◆ EXTRAIT FOURNI:
A titre subsidiaire,

- la région Ile-de-France a participé à la réalisation de son préjudice en organisant elle-même l'entente anticoncurrentielle ;

- la région Ile-de-France ne démontre l'existence d'aucun préjudice ;

- il n'a tiré aucun profit de l'entente reprochée ; l'éventuel surprix n'a été versé ni au crédit de la SA Patrimoine Ingénierie ni a fortiori au sien.

Par un mémoire en défense, enregistré le 17 avril 2018, la SA SPIE Batignolles Ile-de-France, anciennement dénommée SPIE SCGPM, représentée par Me Normand-Bodard, conclut au rejet de la requête et à la mise à la charge de la région Ile-de-France de la somme de 10 000 euros sur le fondement de l'article L. 761-1 du Code de justice administrative et s'associe aux conclusions tendant à ce qu'il soit ordonné la production de pièces présentées par les sociétés Eiffage Construction et Fougerolle.

◆ EXTRAITS DE DONNÉES:

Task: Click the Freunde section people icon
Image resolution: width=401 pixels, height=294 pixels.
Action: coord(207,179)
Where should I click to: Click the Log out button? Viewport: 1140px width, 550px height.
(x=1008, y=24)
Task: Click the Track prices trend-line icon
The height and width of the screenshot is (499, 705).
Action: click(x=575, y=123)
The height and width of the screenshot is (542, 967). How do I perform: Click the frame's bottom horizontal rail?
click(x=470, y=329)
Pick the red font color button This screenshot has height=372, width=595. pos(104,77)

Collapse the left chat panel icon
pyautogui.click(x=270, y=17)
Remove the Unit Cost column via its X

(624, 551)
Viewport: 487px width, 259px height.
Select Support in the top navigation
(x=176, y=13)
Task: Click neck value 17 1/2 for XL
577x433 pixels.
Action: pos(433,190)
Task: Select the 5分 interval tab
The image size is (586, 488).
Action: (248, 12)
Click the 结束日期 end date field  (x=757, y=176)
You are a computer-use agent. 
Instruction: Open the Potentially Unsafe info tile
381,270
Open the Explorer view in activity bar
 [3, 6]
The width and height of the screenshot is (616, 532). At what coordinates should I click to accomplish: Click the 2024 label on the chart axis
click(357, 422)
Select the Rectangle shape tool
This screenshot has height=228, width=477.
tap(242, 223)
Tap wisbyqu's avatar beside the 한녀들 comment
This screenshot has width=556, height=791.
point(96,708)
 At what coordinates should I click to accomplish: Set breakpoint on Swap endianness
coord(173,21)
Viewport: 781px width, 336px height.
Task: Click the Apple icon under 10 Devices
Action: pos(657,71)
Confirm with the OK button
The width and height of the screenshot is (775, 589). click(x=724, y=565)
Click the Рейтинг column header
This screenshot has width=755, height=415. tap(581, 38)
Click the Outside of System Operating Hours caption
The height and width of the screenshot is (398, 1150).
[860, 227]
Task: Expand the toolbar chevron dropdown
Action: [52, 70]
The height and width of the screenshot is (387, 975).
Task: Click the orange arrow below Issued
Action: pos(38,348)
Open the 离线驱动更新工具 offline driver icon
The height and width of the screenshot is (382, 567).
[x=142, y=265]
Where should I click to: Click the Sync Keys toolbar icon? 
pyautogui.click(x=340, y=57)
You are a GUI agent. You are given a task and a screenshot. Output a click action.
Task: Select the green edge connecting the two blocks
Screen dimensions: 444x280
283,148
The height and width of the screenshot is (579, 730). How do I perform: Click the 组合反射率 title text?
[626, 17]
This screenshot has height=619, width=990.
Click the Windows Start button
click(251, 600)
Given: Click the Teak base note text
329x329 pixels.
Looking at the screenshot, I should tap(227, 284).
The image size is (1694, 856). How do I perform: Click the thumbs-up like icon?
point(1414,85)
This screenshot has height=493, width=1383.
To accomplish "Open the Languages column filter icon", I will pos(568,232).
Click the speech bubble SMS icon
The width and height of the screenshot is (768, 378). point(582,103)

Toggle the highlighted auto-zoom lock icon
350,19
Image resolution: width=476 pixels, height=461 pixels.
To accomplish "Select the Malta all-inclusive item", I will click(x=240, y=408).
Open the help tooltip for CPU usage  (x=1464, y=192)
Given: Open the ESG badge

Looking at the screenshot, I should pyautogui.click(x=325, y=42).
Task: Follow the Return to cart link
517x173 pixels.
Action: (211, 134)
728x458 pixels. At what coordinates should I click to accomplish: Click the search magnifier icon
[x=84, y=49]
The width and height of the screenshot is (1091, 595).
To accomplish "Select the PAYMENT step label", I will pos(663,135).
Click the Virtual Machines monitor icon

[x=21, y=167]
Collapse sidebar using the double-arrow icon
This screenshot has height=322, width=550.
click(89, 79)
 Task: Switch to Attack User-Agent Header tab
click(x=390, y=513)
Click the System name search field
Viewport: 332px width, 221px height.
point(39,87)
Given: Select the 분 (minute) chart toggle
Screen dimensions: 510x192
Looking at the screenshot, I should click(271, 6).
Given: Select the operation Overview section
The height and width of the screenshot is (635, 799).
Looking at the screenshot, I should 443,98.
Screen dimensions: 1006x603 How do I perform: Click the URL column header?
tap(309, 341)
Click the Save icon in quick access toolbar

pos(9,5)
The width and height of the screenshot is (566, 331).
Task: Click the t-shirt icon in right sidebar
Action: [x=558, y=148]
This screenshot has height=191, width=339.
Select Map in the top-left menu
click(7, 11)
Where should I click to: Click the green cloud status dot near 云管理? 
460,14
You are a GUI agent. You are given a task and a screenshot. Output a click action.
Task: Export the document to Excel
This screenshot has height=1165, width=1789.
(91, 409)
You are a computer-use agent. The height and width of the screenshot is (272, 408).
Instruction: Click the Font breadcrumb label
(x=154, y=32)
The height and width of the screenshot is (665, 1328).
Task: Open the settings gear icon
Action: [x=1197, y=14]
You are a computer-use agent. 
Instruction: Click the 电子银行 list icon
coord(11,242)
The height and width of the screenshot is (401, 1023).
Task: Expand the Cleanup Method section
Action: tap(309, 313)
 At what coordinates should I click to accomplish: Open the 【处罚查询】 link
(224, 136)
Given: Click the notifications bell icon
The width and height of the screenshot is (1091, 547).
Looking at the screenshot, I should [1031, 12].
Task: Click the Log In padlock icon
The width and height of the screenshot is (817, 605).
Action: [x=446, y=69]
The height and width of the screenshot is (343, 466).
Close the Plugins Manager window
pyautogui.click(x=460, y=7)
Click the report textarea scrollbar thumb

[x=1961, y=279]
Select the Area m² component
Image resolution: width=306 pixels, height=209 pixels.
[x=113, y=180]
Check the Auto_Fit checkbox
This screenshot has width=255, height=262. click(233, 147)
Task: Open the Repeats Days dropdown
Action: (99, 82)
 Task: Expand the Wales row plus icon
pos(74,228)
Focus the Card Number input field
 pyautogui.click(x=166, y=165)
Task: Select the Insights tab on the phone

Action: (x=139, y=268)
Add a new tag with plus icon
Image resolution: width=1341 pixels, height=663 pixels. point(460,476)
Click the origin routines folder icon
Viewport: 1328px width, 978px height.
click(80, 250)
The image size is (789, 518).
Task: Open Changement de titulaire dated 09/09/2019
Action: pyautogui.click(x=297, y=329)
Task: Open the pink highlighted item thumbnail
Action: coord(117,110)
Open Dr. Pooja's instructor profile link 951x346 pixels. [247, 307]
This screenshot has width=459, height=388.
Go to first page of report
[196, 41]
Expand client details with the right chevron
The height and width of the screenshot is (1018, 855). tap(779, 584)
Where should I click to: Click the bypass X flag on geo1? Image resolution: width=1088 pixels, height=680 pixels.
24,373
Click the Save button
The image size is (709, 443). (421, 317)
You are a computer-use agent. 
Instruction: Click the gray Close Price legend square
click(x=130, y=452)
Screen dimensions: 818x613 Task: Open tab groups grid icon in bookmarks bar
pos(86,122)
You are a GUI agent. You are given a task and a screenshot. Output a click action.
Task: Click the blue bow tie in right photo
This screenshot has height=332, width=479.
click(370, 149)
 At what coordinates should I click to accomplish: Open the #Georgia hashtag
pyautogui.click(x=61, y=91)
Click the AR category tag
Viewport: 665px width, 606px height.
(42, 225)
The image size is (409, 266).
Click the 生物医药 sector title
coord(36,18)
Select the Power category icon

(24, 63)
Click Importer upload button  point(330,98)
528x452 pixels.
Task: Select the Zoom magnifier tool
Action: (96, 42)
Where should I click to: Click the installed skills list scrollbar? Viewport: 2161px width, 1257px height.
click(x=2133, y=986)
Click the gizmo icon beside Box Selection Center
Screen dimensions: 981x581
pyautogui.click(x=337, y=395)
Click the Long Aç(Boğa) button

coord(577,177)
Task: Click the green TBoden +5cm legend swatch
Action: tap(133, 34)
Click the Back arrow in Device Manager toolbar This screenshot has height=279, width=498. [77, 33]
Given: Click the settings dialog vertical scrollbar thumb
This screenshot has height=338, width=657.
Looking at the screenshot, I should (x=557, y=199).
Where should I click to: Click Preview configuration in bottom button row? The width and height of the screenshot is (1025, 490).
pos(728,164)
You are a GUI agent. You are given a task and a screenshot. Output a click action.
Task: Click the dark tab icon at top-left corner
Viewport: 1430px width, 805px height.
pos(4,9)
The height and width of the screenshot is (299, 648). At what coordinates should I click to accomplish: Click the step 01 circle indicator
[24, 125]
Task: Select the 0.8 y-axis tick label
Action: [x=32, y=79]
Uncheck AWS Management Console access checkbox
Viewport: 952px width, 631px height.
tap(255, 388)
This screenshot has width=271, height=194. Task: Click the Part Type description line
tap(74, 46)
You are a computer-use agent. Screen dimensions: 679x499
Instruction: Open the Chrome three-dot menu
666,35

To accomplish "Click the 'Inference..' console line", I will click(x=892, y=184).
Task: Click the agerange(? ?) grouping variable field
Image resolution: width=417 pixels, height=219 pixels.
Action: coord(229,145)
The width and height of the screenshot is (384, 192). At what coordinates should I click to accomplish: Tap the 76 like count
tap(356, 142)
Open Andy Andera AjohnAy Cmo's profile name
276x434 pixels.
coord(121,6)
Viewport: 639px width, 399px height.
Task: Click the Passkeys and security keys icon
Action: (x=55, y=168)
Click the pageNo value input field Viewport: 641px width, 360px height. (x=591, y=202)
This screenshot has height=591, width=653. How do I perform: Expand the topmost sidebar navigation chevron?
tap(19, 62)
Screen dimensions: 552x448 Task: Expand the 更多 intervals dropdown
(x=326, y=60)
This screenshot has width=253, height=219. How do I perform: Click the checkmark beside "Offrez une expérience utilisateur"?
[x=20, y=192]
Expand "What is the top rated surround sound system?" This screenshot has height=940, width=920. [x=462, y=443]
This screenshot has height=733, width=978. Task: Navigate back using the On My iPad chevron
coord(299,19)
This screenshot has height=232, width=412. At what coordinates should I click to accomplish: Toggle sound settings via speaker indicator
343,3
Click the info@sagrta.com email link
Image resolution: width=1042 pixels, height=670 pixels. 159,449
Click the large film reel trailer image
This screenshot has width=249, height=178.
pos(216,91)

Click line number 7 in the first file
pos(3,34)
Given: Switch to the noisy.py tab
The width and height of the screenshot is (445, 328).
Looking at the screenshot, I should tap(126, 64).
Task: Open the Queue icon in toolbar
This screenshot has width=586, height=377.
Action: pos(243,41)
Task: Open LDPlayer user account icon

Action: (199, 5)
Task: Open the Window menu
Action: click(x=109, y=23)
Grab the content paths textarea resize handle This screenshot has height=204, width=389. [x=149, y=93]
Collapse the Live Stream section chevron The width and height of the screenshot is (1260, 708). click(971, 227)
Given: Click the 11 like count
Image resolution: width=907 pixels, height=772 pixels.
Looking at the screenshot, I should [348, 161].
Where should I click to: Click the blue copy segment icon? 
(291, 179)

◆ TRAVAIL DEMANDÉ:
- A) Recopiez l'extrait sur l'entente anticoncurrentielle entre « - la région Ile-de-France a » et « Construction et Fougerolle. », ces deux passages inclus.
- B) D'après l'extrait sur l'entente anticoncurrentielle, à quelle date le mémoire en défense de la SA SPIE Batignolles Ile-de-France a-t-il été enregistré ?
- C) Prolongez l'extrait sur l'entente anticoncurrentielle au-delà de sa dernière phrase.

◆ RÉPONSES PAR TÂCHE:
- A)
- la région Ile-de-France a participé à la réalisation de son préjudice en organisant elle-même l'entente anticoncurrentielle ;

- la région Ile-de-France ne démontre l'existence d'aucun préjudice ;

- il n'a tiré aucun profit de l'entente reprochée ; l'éventuel surprix n'a été versé ni au crédit de la SA Patrimoine Ingénierie ni a fortiori au sien.

Par un mémoire en défense, enregistré le 17 avril 2018, la SA SPIE Batignolles Ile-de-France, anciennement dénommée SPIE SCGPM, représentée par Me Normand-Bodard, conclut au rejet de la requête et à la mise à la charge de la région Ile-de-France de la somme de 10 000 euros sur le fondement de l'article L. 761-1 du Code de justice administrative et s'associe aux conclusions tendant à ce qu'il soit ordonné la production de pièces présentées par les sociétés Eiffage Construction et Fougerolle.

- B) Le 17 avril 2018.

- C)
La société SPIE Batignolles Ile-de-France soutient que :

- à titre principal, l'action de la région Ile-de-France est prescrite ;

- à titre subsidiaire, la région ne justifie pas, en se prévalant de la décision du Conseil de la concurrence, de l'existence d'une faute qu'elle aurait commise ; elle ne justifie pas davantage de l'existence d'un préjudice réel et certain tant dans son principe que dans son quantum ; 27 des METP, qui n'ont pas été exclus de la base de calcul du préjudice, ont été attribués par la région à des petites et moyennes entreprises indépendantes qui n'ont fait l'objet d'aucune poursuite ; le comportement fautif de la région, qui a eu une action déterminante dans les pratiques litigieuses en créant le cadre d'une répartition organisée des marchés et en faisant pression sur les entreprises à l'aide de son mandataire, est exonératoire de responsabilité ; la mesure d'expertise sollicitée par la région ne peut avoir pour effet de suppléer sa carence à apporter la preuve de son préjudice.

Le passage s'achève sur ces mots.